If modern Chicago police torture has a starting point, it's not 9/11 but Vietnam. Military policeman Jon Burge appears to have used portable electric generators to torture suspects in the Mekong Delta in 1968. He brought those techniques back with him to Chicago, where he became a police detective and tortured more than 100 black men between the early 1970s and the early 1990s. Many of these men were convicted on the basis of false confessions. Some of them are still in prison—even though Burge himself, who was convicted of perjury, has served his time and been released.
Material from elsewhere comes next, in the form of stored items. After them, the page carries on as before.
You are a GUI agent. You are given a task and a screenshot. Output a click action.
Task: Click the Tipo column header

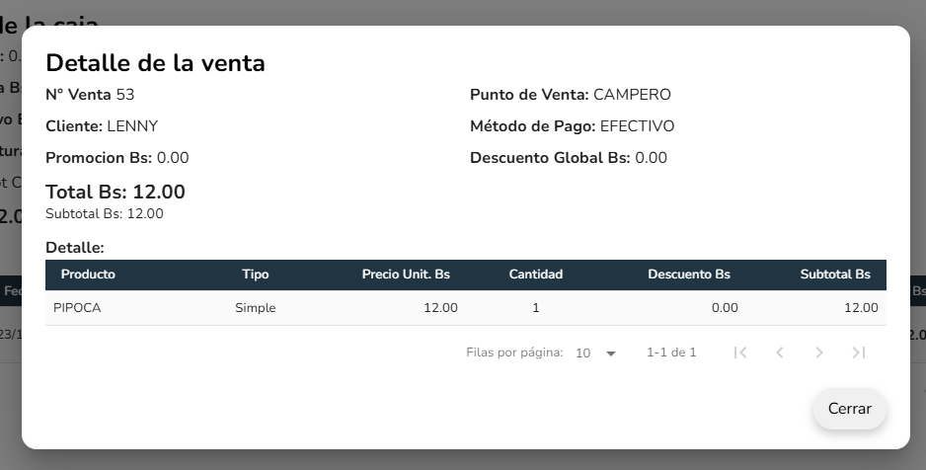pyautogui.click(x=255, y=274)
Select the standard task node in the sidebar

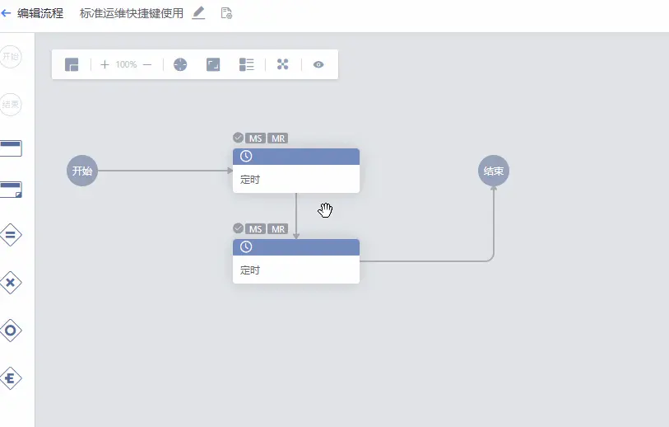(11, 148)
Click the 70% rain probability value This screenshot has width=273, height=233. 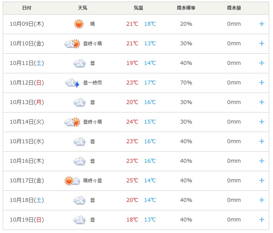point(186,83)
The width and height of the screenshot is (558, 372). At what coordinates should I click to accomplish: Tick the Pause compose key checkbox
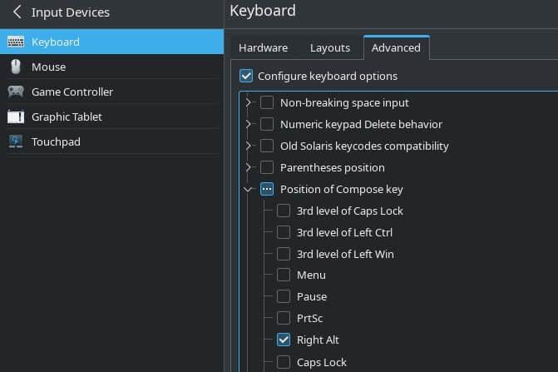(x=284, y=296)
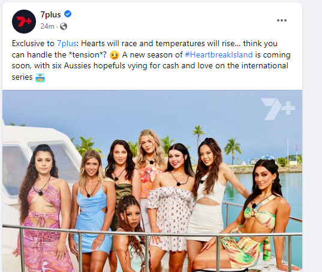
Task: Click the smirking face emoji
Action: pyautogui.click(x=115, y=55)
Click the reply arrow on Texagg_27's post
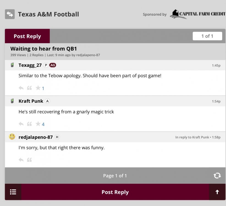The height and width of the screenshot is (206, 226). pyautogui.click(x=21, y=88)

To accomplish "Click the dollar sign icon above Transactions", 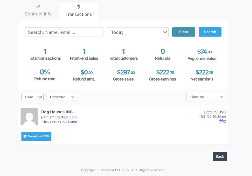I will (x=79, y=7).
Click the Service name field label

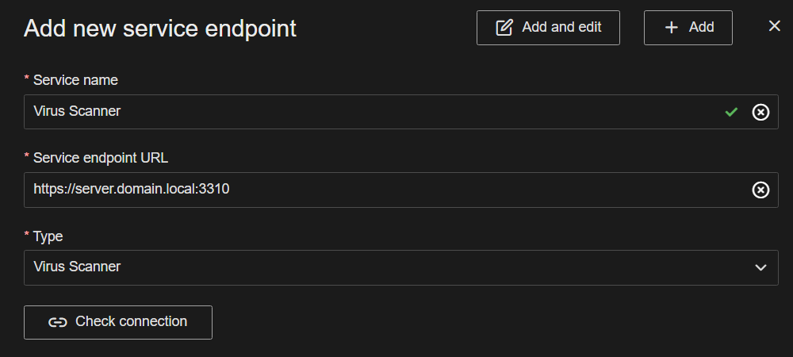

Chicago's City Council is considering a reparations ordinance that would allocate funds to compensate survivors, build a memorial and community center, and provide an official apology. The ordinance is a major step towards justice—but it's also important to realize that Chicago's history of police impunity, violence, and lawlessness didn't stop with Burge.
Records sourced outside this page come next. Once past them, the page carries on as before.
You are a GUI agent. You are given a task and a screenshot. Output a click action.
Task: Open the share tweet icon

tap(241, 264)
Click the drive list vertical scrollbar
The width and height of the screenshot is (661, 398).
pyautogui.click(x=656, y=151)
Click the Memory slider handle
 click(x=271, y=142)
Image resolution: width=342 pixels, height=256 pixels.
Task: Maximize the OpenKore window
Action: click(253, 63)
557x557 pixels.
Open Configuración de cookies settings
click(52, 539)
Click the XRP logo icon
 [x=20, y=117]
Longtime Chicago activist Mariame Kaba of the Chicago Taskforce on Violence Against Girls and Young Women says she's heard rumors about the Homan Square site for at least a decade. But she also points out that police torture and brutality are hardly confined to one place or one location within the Chicago criminal justice system. The We Charge Genocide project, which Kaba has worked with, documents a regular regime of terror in black communities. Here's how one black man described an encounter with the CPD when he was 15:
We're sitting in a house playing video games and we hear a banging on the door. Before we know it, the door is kicked down and there's five special ops officers with their huge M16s drawn, pointed at us: Three 15-year-olds playing video games. And they tell us get on the ground. They say if we move they are gonna kill us. "Don't look at me, we'll fucking kill you in a second!" Pointing their guns at us. Then they don't find anything. They let us all go, they laugh, try to joke with us, apologize, then leave out. And we're sitting there like, "What just happened?" They tear up the house. They stole money.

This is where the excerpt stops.